Python Program to read the PDF Files

May 8, 2020

Python Program to read the PDF Files

PDF file in the Python can be read by PyPDF. PyPDF2 is a python PDF library fit for parting, combining, trimming, and changing the pages of PDF records.

It can include custom information, seeing alternatives, and passwords to PDF documents. It can recover content and metadata from PDFs just as consolidate whole documents.

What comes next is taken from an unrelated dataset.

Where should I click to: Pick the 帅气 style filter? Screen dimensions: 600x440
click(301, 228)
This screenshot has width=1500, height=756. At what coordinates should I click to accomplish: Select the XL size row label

Step 0: Before we start working with the program, let us ensure that we installed the below 2 libraries. If not please install the below libraries with the code provided below.

pip install PyPDF2
pip install textract

Step 1: First, we have to import our library PyPDF2.

Import PyPDF2

Step 2: Create Python file object by using the function “Open” and pass the python file object to PdfFileReader.

pdfFileObj = open('C:\\Users\\admin\\Sample.pdf','rb')
pdfReader = PyPDF2.PdfFileReader(pdfFileObj)

Step 3: You can get the number of pages in the pdf document by using “numPages” and also get the document information by using the “documentInfo”.

print(pdfReader.numPages)
print(pdfReader.documentInfo)

Step 4: Now , we have to create the page object using getPage and pass an argument as number of which page that you want to extract the text from.